The impact on the many other places machine learning models have been used for years in software is also something that shouldn't be discounted. This discussion could have a lot more impact than it appears at first glance.

Debian debates AI models and the DFSG

gioele — Sat, 26 Apr 2025 14:59:54 +0000

> "AI models released under DFSG-compliant license without training data or program" is not seen as DFSG-compliant.
>
> -> "... under DFSG-compliant ..." is not seen as DFSG-compliant.
>
> It looks weird as it looks like a paradox.

It is however an already know "paradox": if you release a "GPL executable" but you not provide the its source, including «the scripts used to control compilation and installation of the executable», then you are not really complying with the terms of the GPL.

Debian debates AI models and the DFSG

lumin — Sat, 26 Apr 2025 14:13:38 +0000

> A few thoughts, starting with the most minor: I am a little surprised the proposal uses the phrasing "open source". Debian has traditionally used the phrasing "free software," including in the name of the DFSG, the Debian Social Contract, and Debian policy.

I realized that problem when writing the text. However, if the proposal says:

"AI models released under DFSG-compliant license without training data or program" is not seen as DFSG-compliant.

-> "... under DFSG-compliant ..." is not seen as DFSG-compliant.

It looks weird as it looks like a paradox. I did not thought too much further on this wording issue, and replaced it with open source. I think people can anyway understand what I mean there. But you are right, we'd better revise the wording if this is going to officially land onto somewhere.

Debian debates AI models and the DFSG

Wol — Sat, 26 Apr 2025 13:37:52 +0000

> The proposal has Debian take the view that "'generative AI' output are derivative works of their inputs (including training data and the prompt)" and so "Any work resulting from generative use of a model can at most be as free as the model itself; e.g. programming with a model from contrib/non-free assisting prevents the result from entering main." In other words, if someone uses GitHub Copilot or Cursor to help them write some software, then adopting Thorsten's proposal means that Debian cannot consider their software DFSG-free, regardless of what the stated license is on that software, because the underlying models are not DFSG-free.

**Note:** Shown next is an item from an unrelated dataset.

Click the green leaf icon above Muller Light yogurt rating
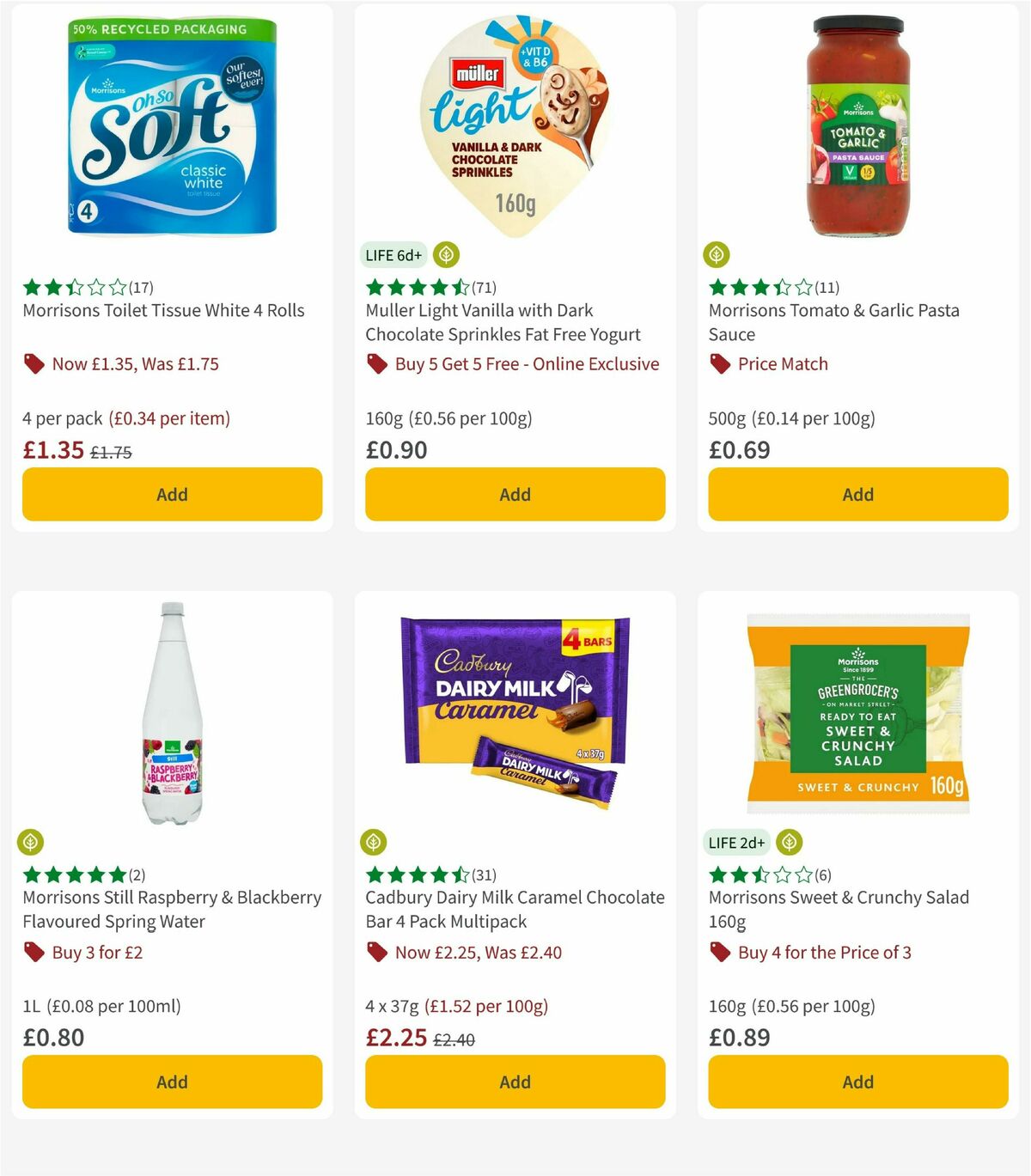 click(x=446, y=254)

Devil's advocate, let me re-write that last sentence ...

"In other words, if a student learns by studying proprietary software and uses that experience to help them write some software, then adopting Thorsten's proposal means that Debian cannot consider their software DFSG-free, regardless of what the stated licence is on that software, because the underlying software that code is based on is not DFSG-free".

At the end of the day, whether something is derivative (and hence copyright-contaminated) is a legal call. I've just been reading (a day or two ago) about how the brain is a very efficient Bayesian filter. An AI/LLM is also (I guess) a Bayesian filter of some sort. If a human brain fine tunes the output of an artificial brain, where do you draw the line? How do you know where the line is?

Cheers,
Wol

Debian Deep Learning Team Machine Learning Policy

lumin — Sat, 26 Apr 2025 13:34:43 +0000

It is referred in Appendix C anyway.

Tesseract

pabs — Sat, 26 Apr 2025 01:04:09 +0000

IIRC the situation with Tesseract has improved to the point where it would meet even the stricter requirements being proposed.